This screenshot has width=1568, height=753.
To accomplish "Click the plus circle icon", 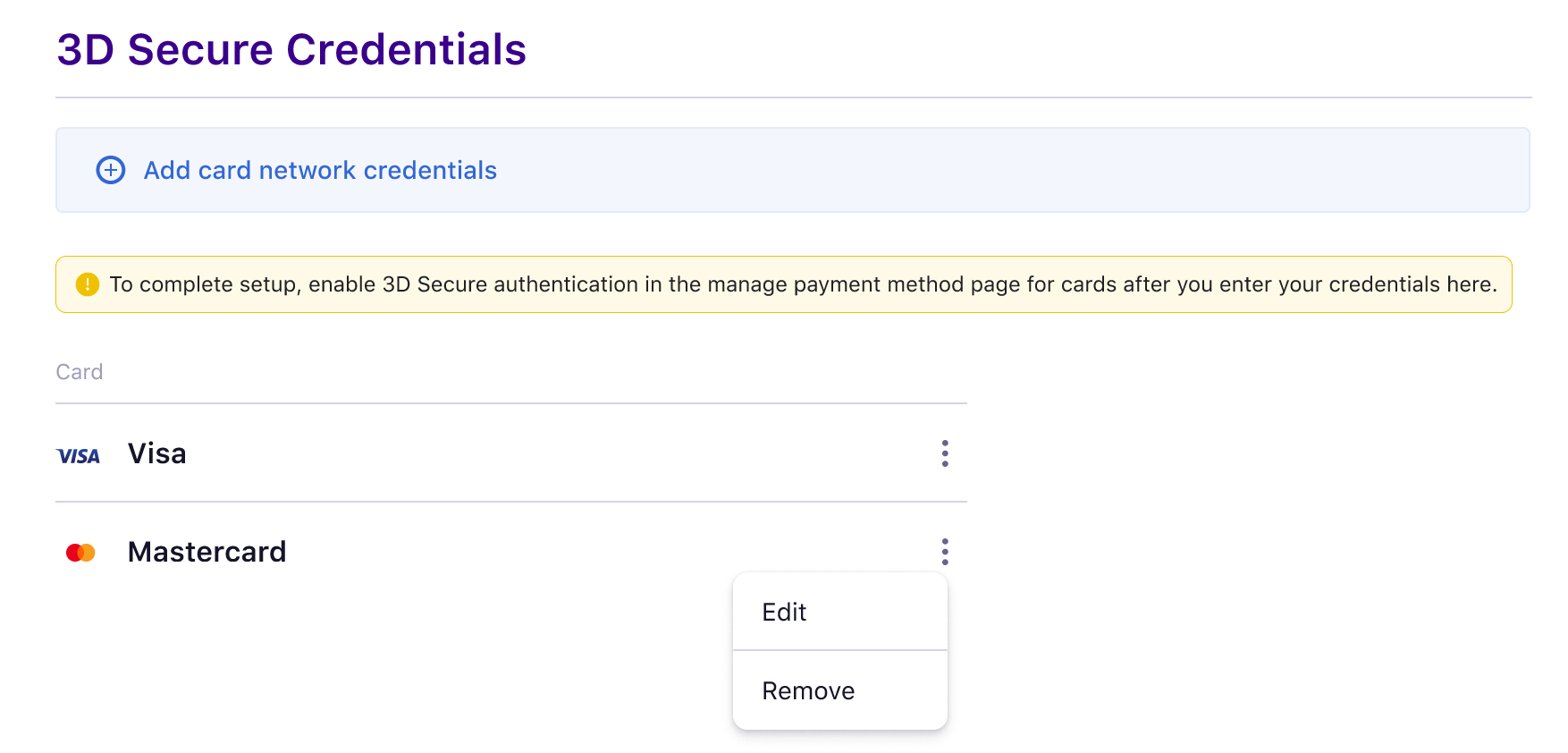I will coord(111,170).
--
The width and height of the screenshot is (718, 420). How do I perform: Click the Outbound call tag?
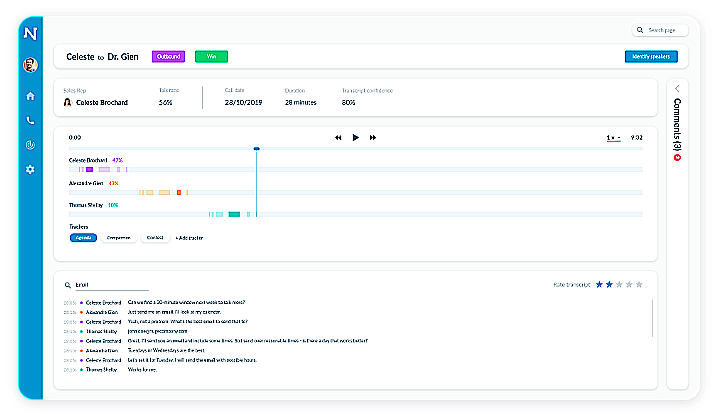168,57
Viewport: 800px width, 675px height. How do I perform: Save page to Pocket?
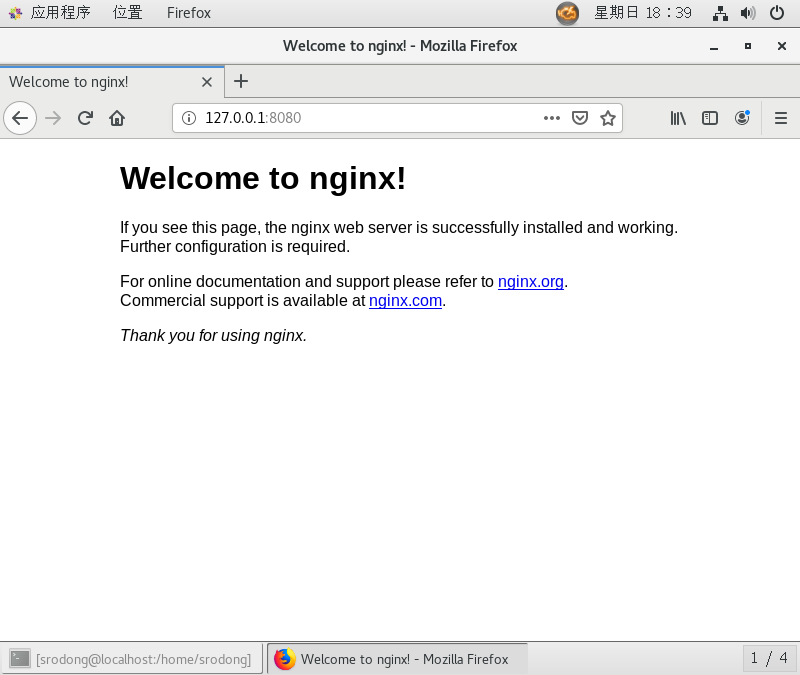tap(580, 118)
* * *
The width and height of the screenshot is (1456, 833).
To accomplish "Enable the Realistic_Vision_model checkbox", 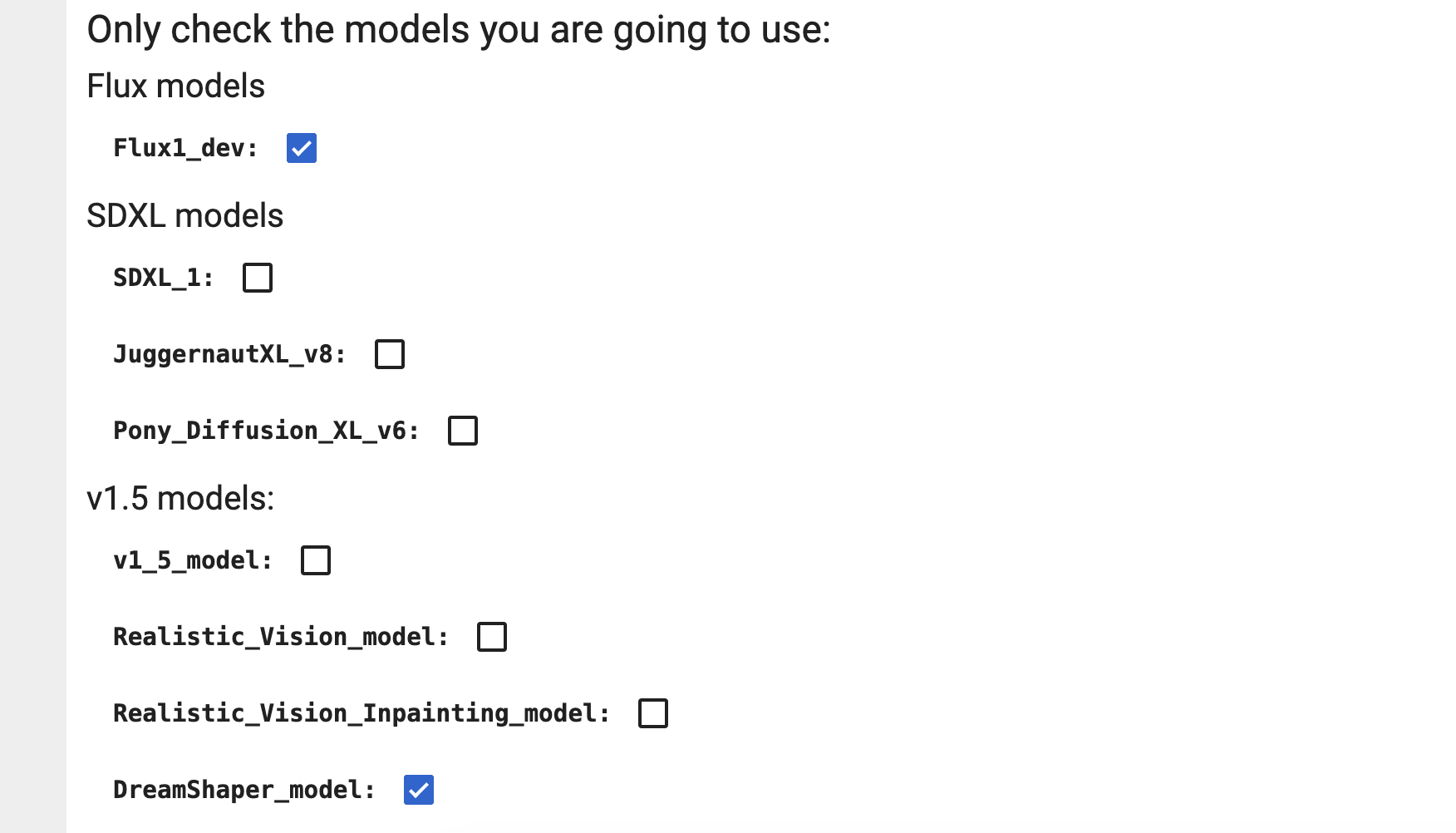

## WHAT THIS TASK INVOLVES
Quote the lines starting at the line that contains "Viewport: 800px width, 675px" and ending at the line that contains "tap(580, 118)", both included, and leave the pictures out.

## ANSWER TO THE EXERCISE
Viewport: 800px width, 675px height. How do I perform: Save page to Pocket?
tap(580, 118)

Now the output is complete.